Os dois capítulos anteriores1 deixaram claro que há uma diferença de níveis entre os Nomes Divinos e que um Nome superior praticamente contém em si todos os Nomes de níveis inferiores. Se esse for o caso, então é natural supormos que deve haver nessa hierarquia o Nome mais elevado, ou seja, o mais abrangente, que contém todos os outros Nomes. E, de fato, de acordo com Ibn Arabi, esse Nome existe: ‘Misericordioso’ (Rahman). O presente capítulo será dedicado a uma análise detalhada do pensamento de Ibn Arabi com relação a esse Nome supremo, sua natureza e sua atividade.
Desde o início, o conceito de Misericórdia Divina foi um tema dominante no pensamento islâmico. O Alcorão enfatiza constantemente e em toda parte a infinita Misericórdia de Deus demonstrada para com as criaturas. A Misericórdia de Deus é de fato “ampla”; ela abrange tudo. Ibn Arabi também enfatiza muito a amplitude sem limites da Misericórdia Divina. “Saiba que a Misericórdia de Deus se estende a tudo, tanto na realidade quanto na possibilidade”.
Entretanto, há um ponto importante em que seu entendimento de “misericórdia” (rahmah) difere totalmente do entendimento comum do termo. No entendimento comum, rahmah denota uma atitude essencialmente emotiva, a atitude de compaixão, tolerância bondosa, piedade, benevolência, etc. Mas, para Ibn Arabi, rahmah é mais um fato ontológico. Para ele, rahmah é principalmente o ato de fazer as coisas existirem, de dar existência a elas. É a concessão da existência, com, é claro, um tom de atitude subjetiva e emotiva por parte de quem o faz.

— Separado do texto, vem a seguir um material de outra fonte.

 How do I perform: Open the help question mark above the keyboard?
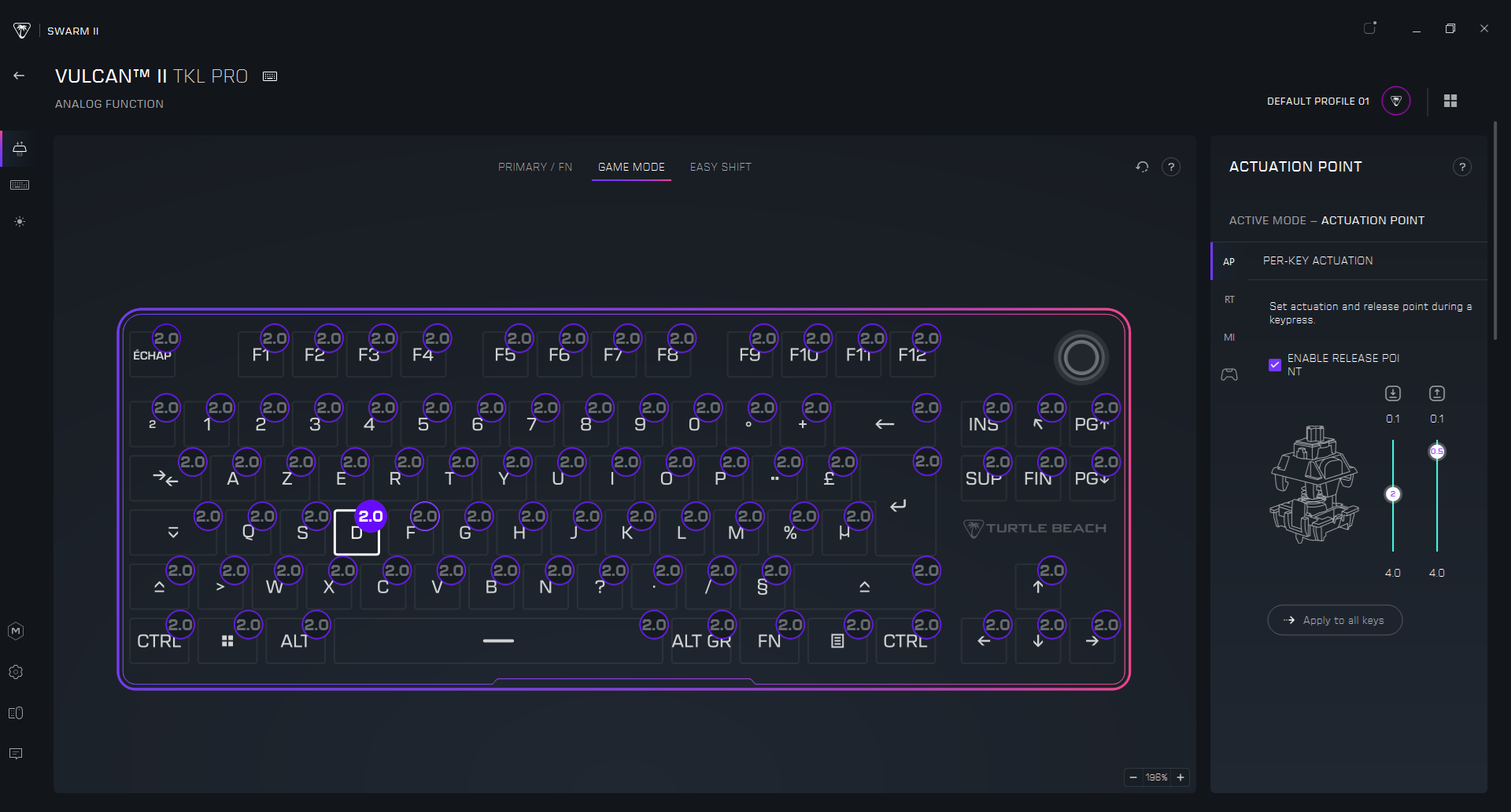pos(1171,167)
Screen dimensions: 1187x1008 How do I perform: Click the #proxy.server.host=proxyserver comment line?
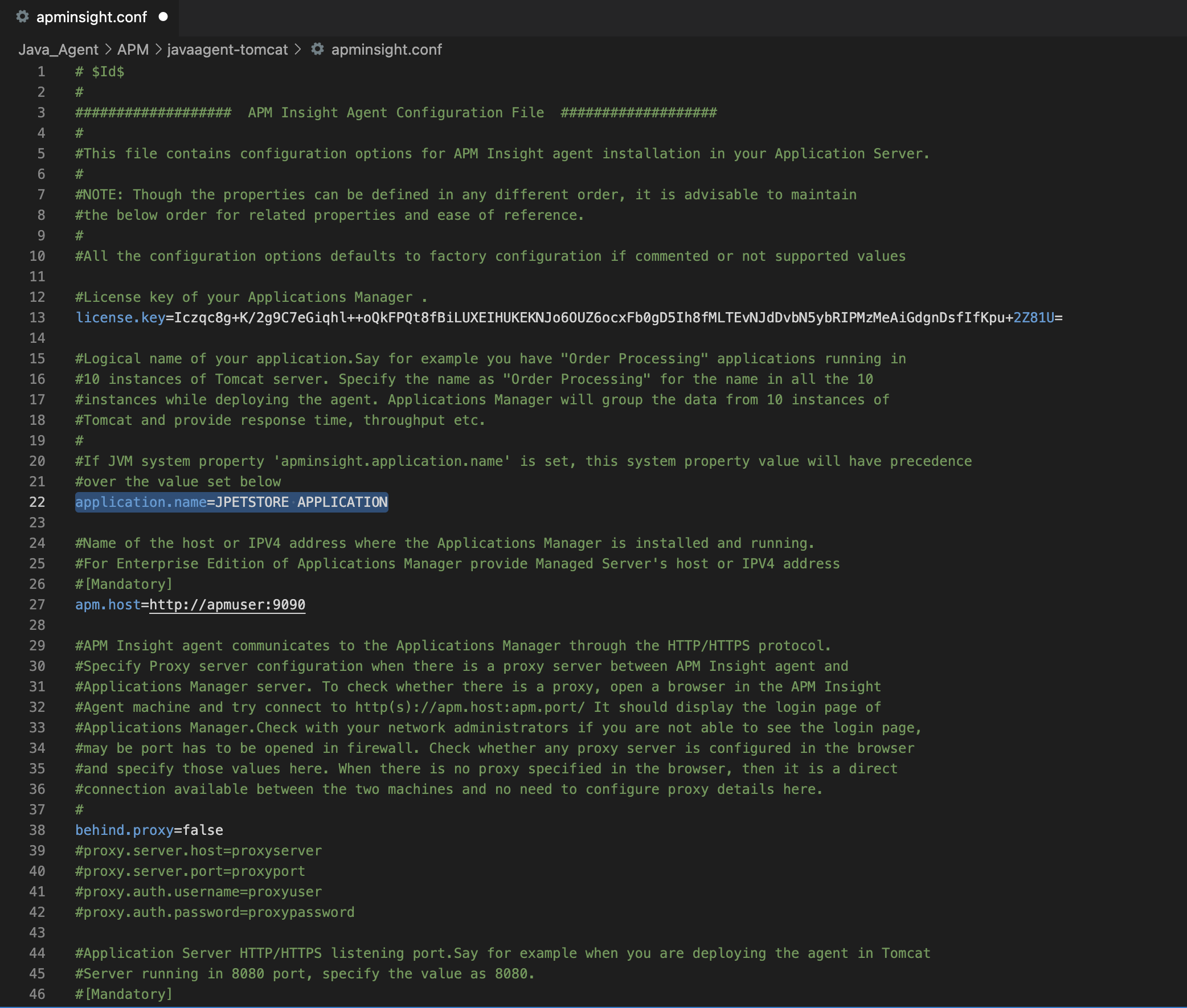click(x=198, y=851)
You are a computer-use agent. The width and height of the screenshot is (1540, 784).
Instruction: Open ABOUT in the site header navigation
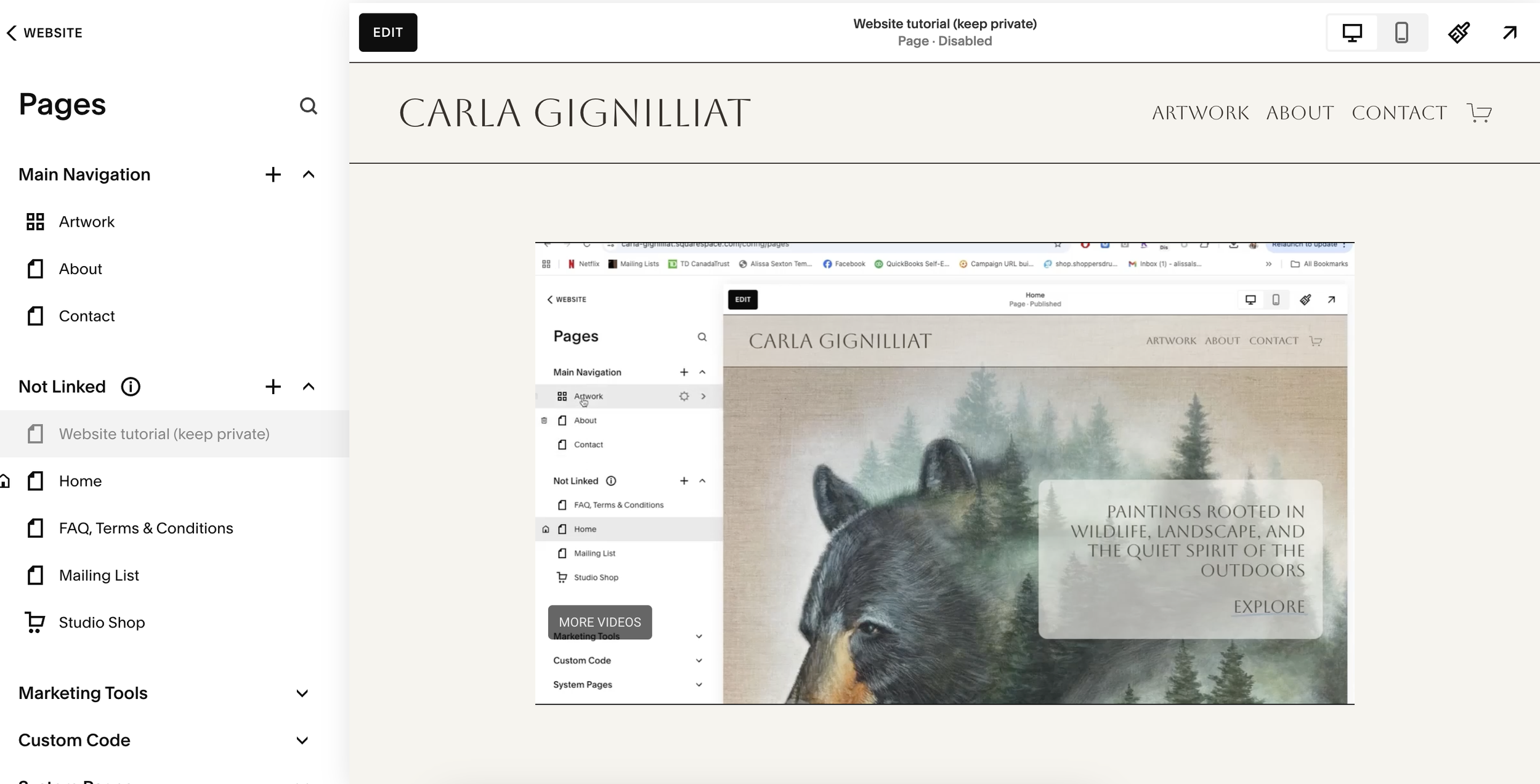(x=1299, y=112)
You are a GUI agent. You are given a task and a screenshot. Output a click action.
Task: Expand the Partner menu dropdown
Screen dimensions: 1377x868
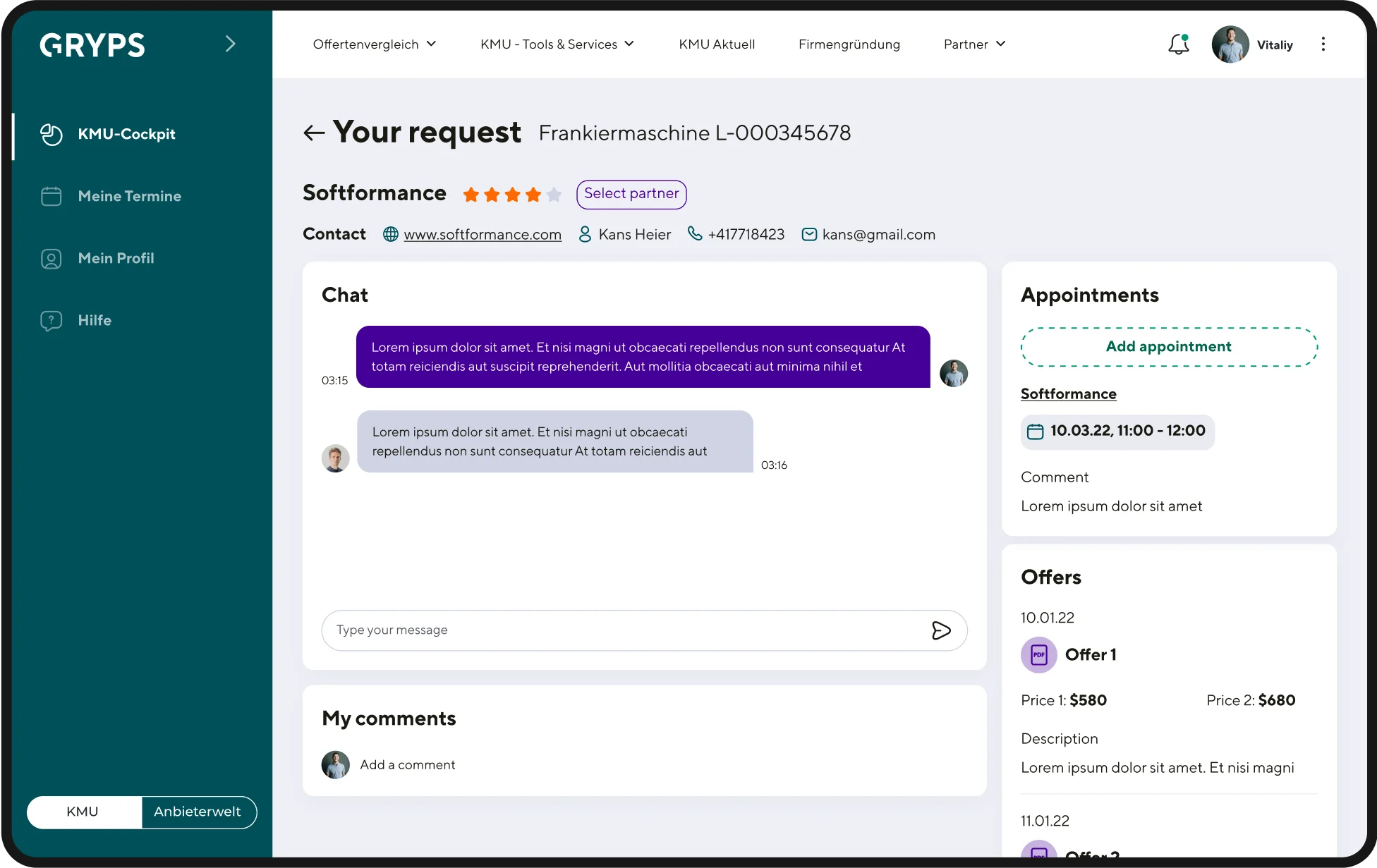click(x=973, y=44)
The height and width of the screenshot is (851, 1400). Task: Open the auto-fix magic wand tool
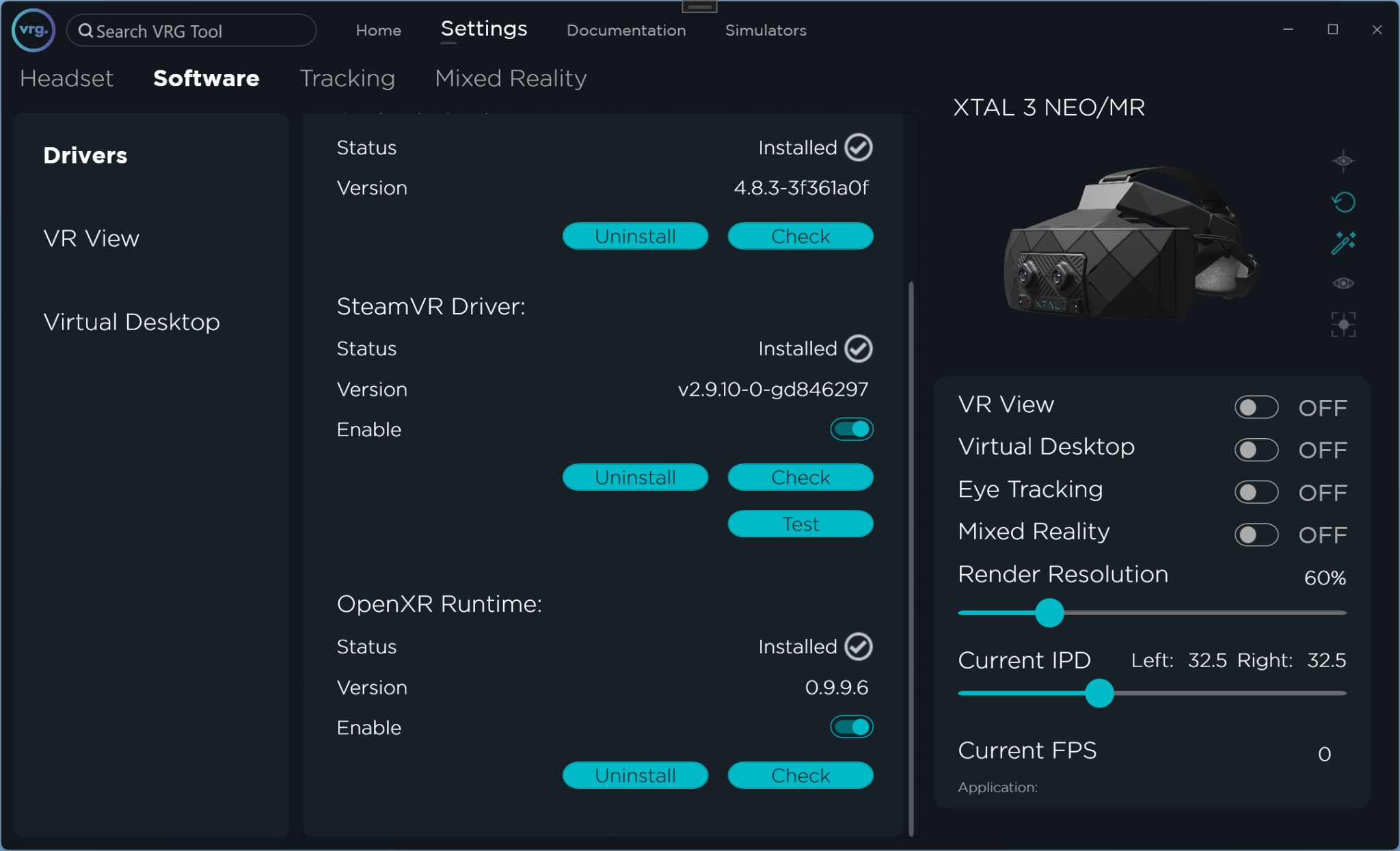(x=1345, y=242)
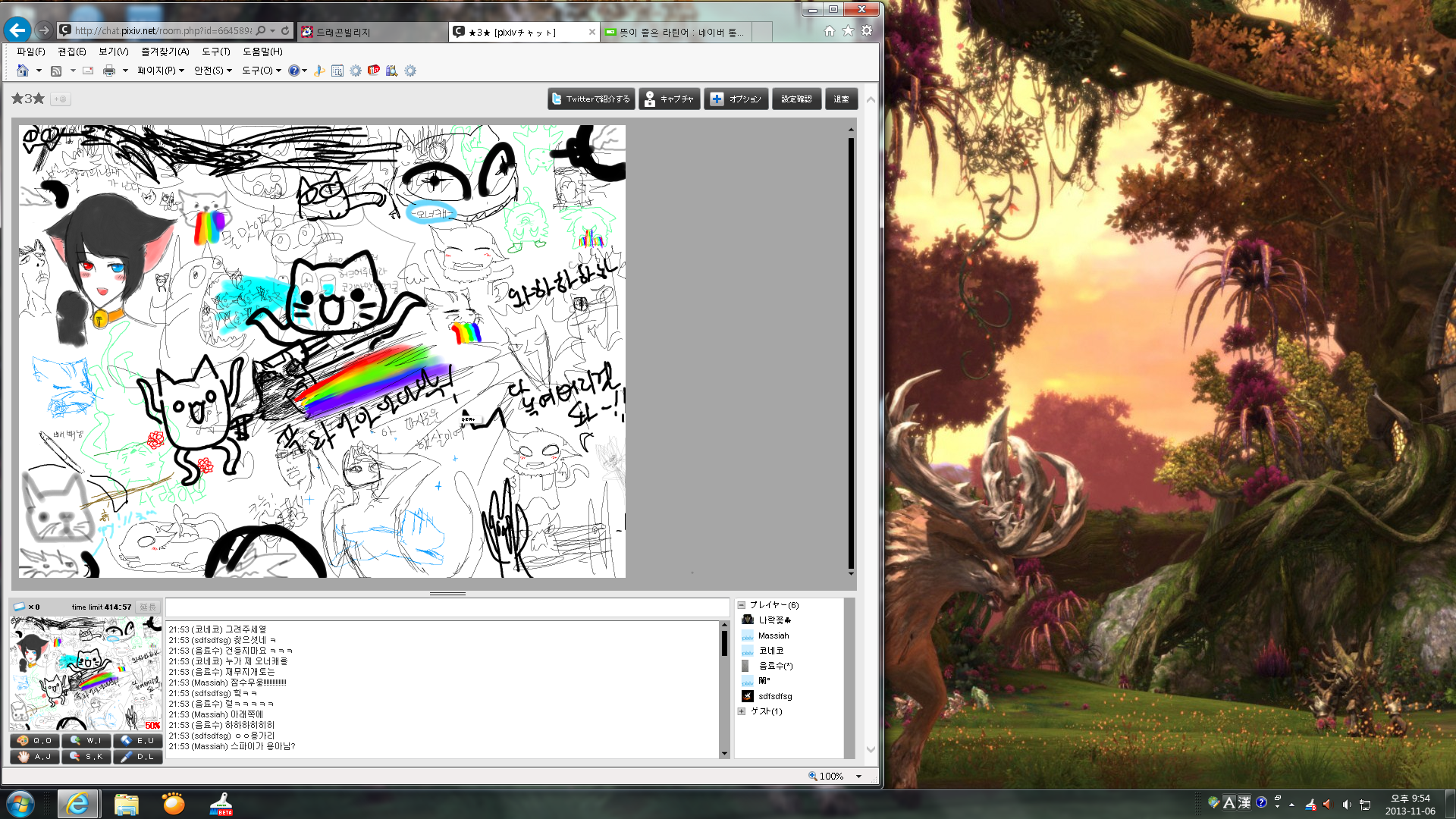
Task: Open the color palette tool Q,O
Action: click(34, 740)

Deus é, por essência, “transbordante de generosidade” (fayyatf bi-al-jud), ou seja, Deus está concedendo existência ilimitada e infinitamente a tudo. Como diz al-Qashani, “a existência (wujud) é o primeiro transbordamento da Misericórdia que se diz estender a tudo”.
Esse entendimento de rahmah dá uma coloração muito particular à interpretação da natureza ética de Deus, que desempenha um papel importante no Alcorão e no Islã em geral. Isso é mais bem ilustrado pela interpretação de Ibn Arabi do conceito de “ira” divina [ghadab].